BASICS
This recipe demonstrates simple queries with Iceberg tables.
Running queries in Apache Spark
Spark supports two interfaces to query a table: SQL and DataFrames. Tables are loaded by name in both interfaces, using the current session to fill in missing information. For instance, if the table name (or identifier) is a single part, like nyc_taxi_yellow
then Spark looks up the table in the current session’s catalog and namespace.
SHOW CURRENT NAMESPACE
-- sandbox examples
SELECT count(*) FROM nyc_taxi_yellow
-- 2853020
The query above counts the rows sandbox.examples.nyc_taxi_yellow
. You can change the current catalog and namespace with the USE
command.
If a table identifier has more than one part (separated by .
), Spark assumes it is a full table name and won’t add the current namespace to it. If the first part of an identifier is a catalog name, Spark uses that catalog to load the table and uses the session’s current catalog otherwise.
To run the same query in PySpark, call spark.table
to load the table as a DataFrame, and the count
action to fetch the number of rows in it.
spark.table('nyc_taxi_yellow').count()
# 2853020
You can also use spark.sql
to create a DataFrame from a SQL query. If the SQL is a SELECT
query (not a command like ALTER
or MERGE
) the result is a DataFrame you can refine further or run using an action method like show
or collect
.
Although the rest of this recipe uses the SQL interface, everything can be run using DataFrames.
Filtering Iceberg tables
When working with Hive tables and other Hive-like formats, it’s important to add additional filters for the table’s partition columns. Otherwise, queries scan the entire table.

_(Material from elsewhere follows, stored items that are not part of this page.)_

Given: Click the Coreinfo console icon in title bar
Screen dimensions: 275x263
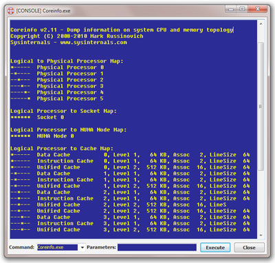Looking at the screenshot, I should click(11, 11).
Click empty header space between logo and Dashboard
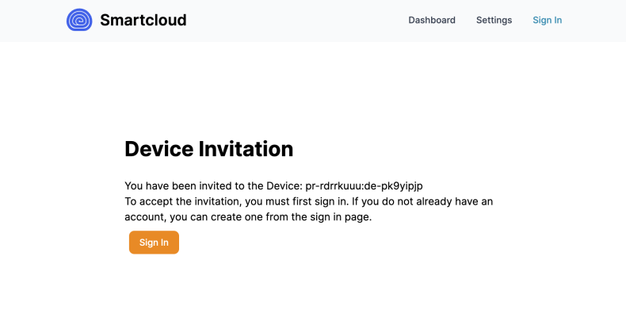Image resolution: width=626 pixels, height=317 pixels. click(x=297, y=20)
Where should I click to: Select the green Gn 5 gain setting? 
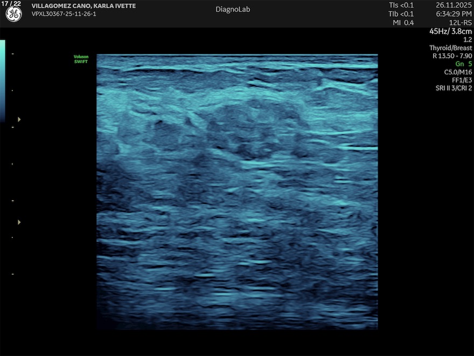(x=463, y=64)
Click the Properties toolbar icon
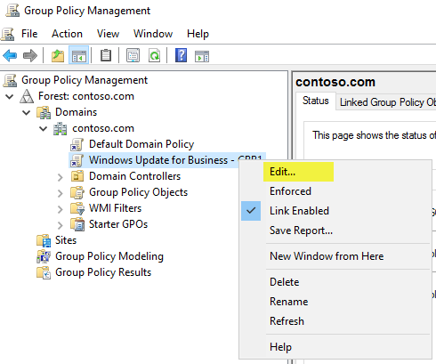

Iceberg doesn’t require additional filters on special partition columns. Instead, it keeps track of the relationship between the columns of a table and the table layout. For example, if a table is partitioned by days(event_ts)
, Iceberg filters on event_ts
automatically to make the query more efficient. Filters are used to select partitions and then to further filter data files based on column value ranges, which are also stored in Iceberg metadata.
Certain queries may still lead to a scan of every file in the table, but only when filters match every file, not because the user neglected to add a partition filter.